Passage:

Socrates shows the best way for our inner dialogue

How questioning reshapes the way we speak to ourselves

In The Method, my book, I consciously use Socratic inquiry across all chapters.

Not as philosophy for philosophers (but as a practical way to reshape our thinking).

Why Socrates? He never told people what to think but in contrary he showed them how to question what they already believed to reshape their beliefs potentially. This is exactly what I invite you to do as well: to start using the socratic inquiry as an inner dialogue — for one belief, for many areas of your life, or even for everything 😉.

What does this mean in practice?

This is a structured dialogue. When applied inwardly, your thoughts become the interlocutor — and your beliefs are examined, not obeyed.

Lets start first from the 7 Socratic Steps (briefly)

  1. Statement of a Claim (Thesis) A belief is stated clearly.
  2. Questioning begins (Elenchus)/ in Greek the word means examination. The meaning of the belief is examined.
  3. Agreement on Premises Supporting assumptions are made explicit.
  4. Examination of Consistency The belief is tested against other accepted facts.
  5. Refutation A contradiction is revealed.
  6. Aporia in Greek the word means questioning A state of “not knowing” is reached.
  7. Renewed Search Inquiry may begin again, with greater clarity.

As you have seen no affirmations or conclusions imposed.  The purpose is to have clarity through questioning.

Lets give an example: An Inner Socratic Dialogue . The belief: “The market doesn’t want me anymore.

Who is speaking? She is over 50. She has completed an important career in a multinational company. She has financial security. Yet she feels uneasy — because she cannot easily live with inactivity.

Step 1 — Statement of the claim

“At this stage of my life, the market doesn’t want me anymore.”

Requirement A: Copy the passage on Socratic inner dialogue word for word, from start to finish.

Entries provided:
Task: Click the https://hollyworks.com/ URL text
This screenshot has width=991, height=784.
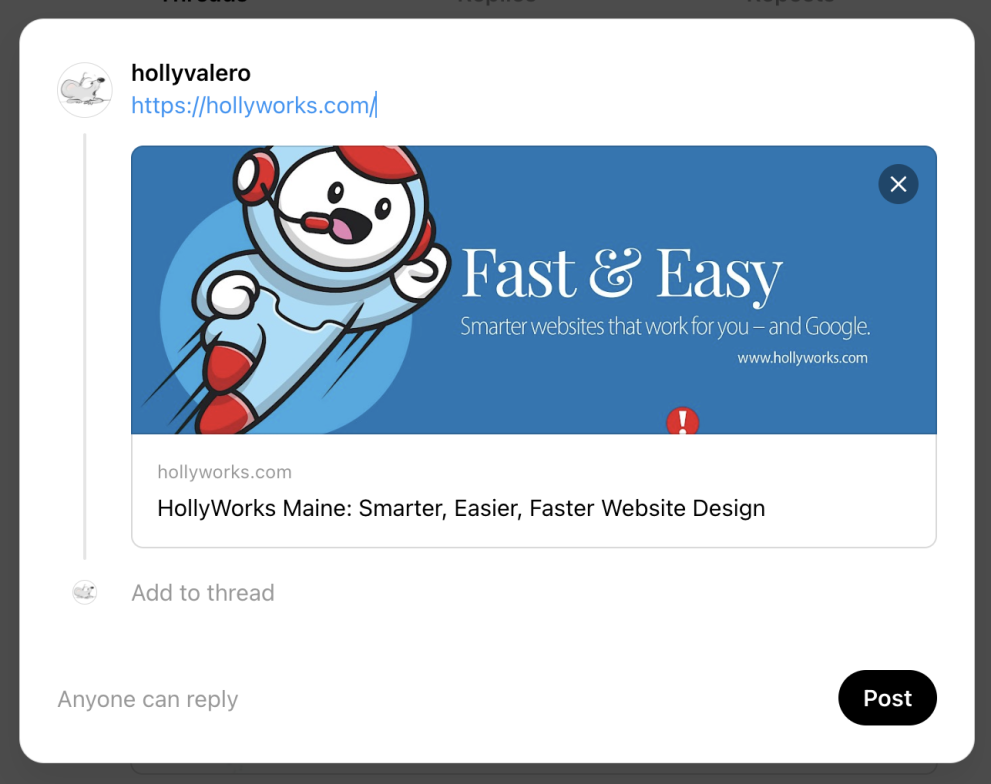Action: (252, 106)
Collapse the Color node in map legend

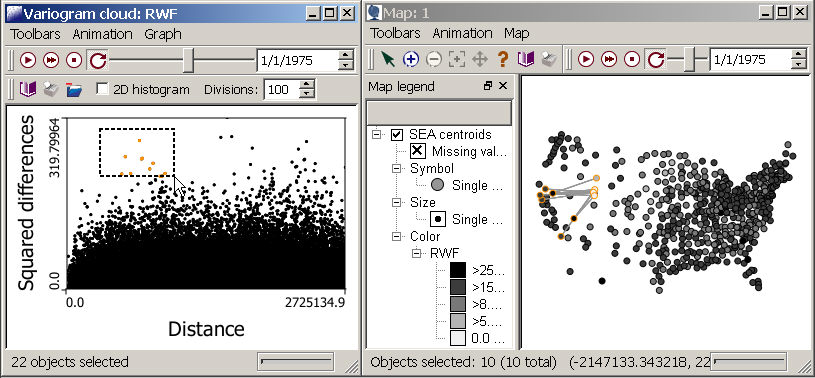point(397,237)
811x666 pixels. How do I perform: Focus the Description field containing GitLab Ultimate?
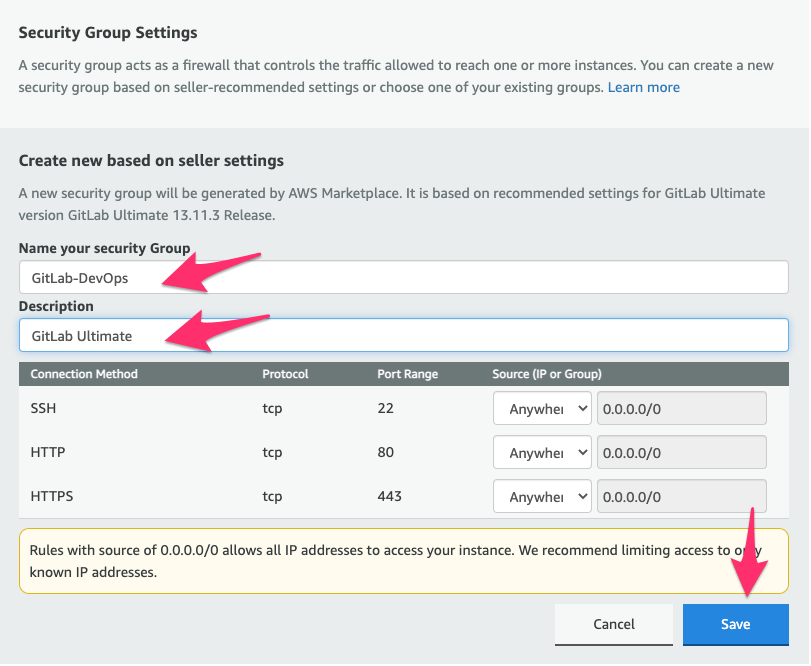click(403, 335)
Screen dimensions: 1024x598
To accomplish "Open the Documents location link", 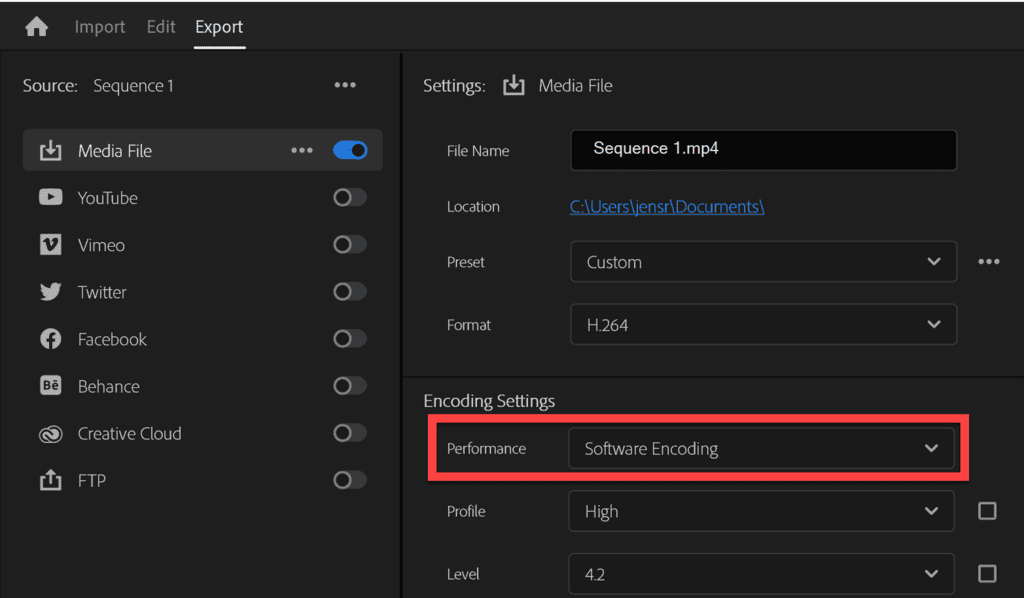I will 667,206.
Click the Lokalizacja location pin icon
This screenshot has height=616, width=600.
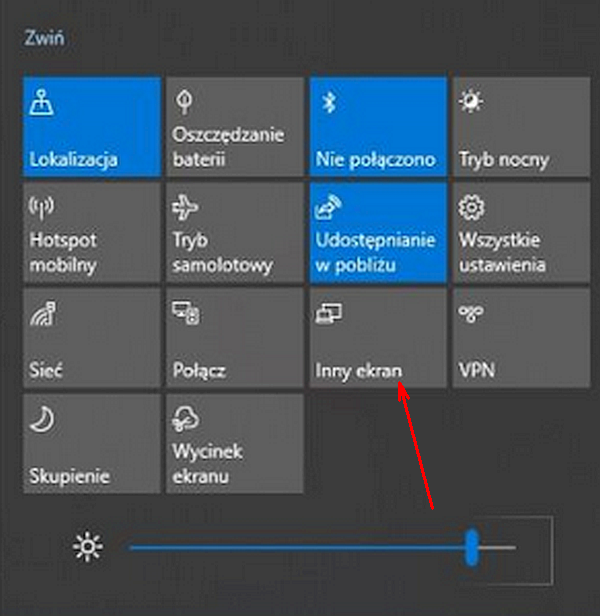click(42, 102)
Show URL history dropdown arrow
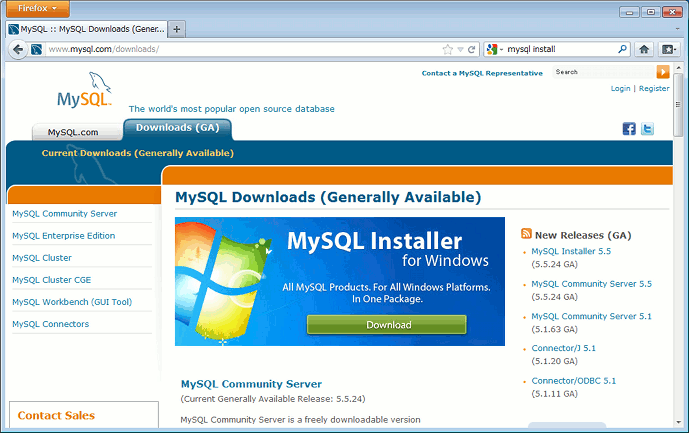 point(459,49)
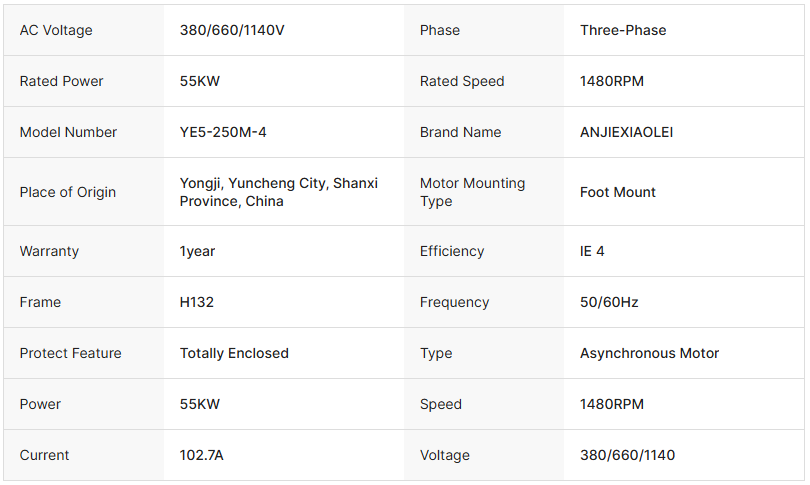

Requirement B: Write out everything in the entries from the line containing "Click the Lokalizacja location pin icon" down to the last entry, swapping "screenshot" for "image" and leaving the rest unchanged. Omit the pictures from your answer.

Right answer A:
Socrates shows the best way for our inner dialogue

How questioning reshapes the way we speak to ourselves

In The Method, my book, I consciously use Socratic inquiry across all chapters.

Not as philosophy for philosophers (but as a practical way to reshape our thinking).

Why Socrates? He never told people what to think but in contrary he showed them how to question what they already believed to reshape their beliefs potentially. This is exactly what I invite you to do as well: to start using the socratic inquiry as an inner dialogue — for one belief, for many areas of your life, or even for everything 😉.

What does this mean in practice?

This is a structured dialogue. When applied inwardly, your thoughts become the interlocutor — and your beliefs are examined, not obeyed.

Lets start first from the 7 Socratic Steps (briefly)

  1. Statement of a Claim (Thesis) A belief is stated clearly.
  2. Questioning begins (Elenchus)/ in Greek the word means examination. The meaning of the belief is examined.
  3. Agreement on Premises Supporting assumptions are made explicit.
  4. Examination of Consistency The belief is tested against other accepted facts.
  5. Refutation A contradiction is revealed.
  6. Aporia in Greek the word means questioning A state of “not knowing” is reached.
  7. Renewed Search Inquiry may begin again, with greater clarity.

As you have seen no affirmations or conclusions imposed.  The purpose is to have clarity through questioning.

Lets give an example: An Inner Socratic Dialogue . The belief: “The market doesn’t want me anymore.

Who is speaking? She is over 50. She has completed an important career in a multinational company. She has financial security. Yet she feels uneasy — because she cannot easily live with inactivity.

Step 1 — Statement of the claim

“At this stage of my life, the market doesn’t want me anymore.”

Right answer B:
Click the Lokalizacja location pin icon
This image has height=616, width=600.
click(42, 102)
Show URL history dropdown arrow
 point(459,49)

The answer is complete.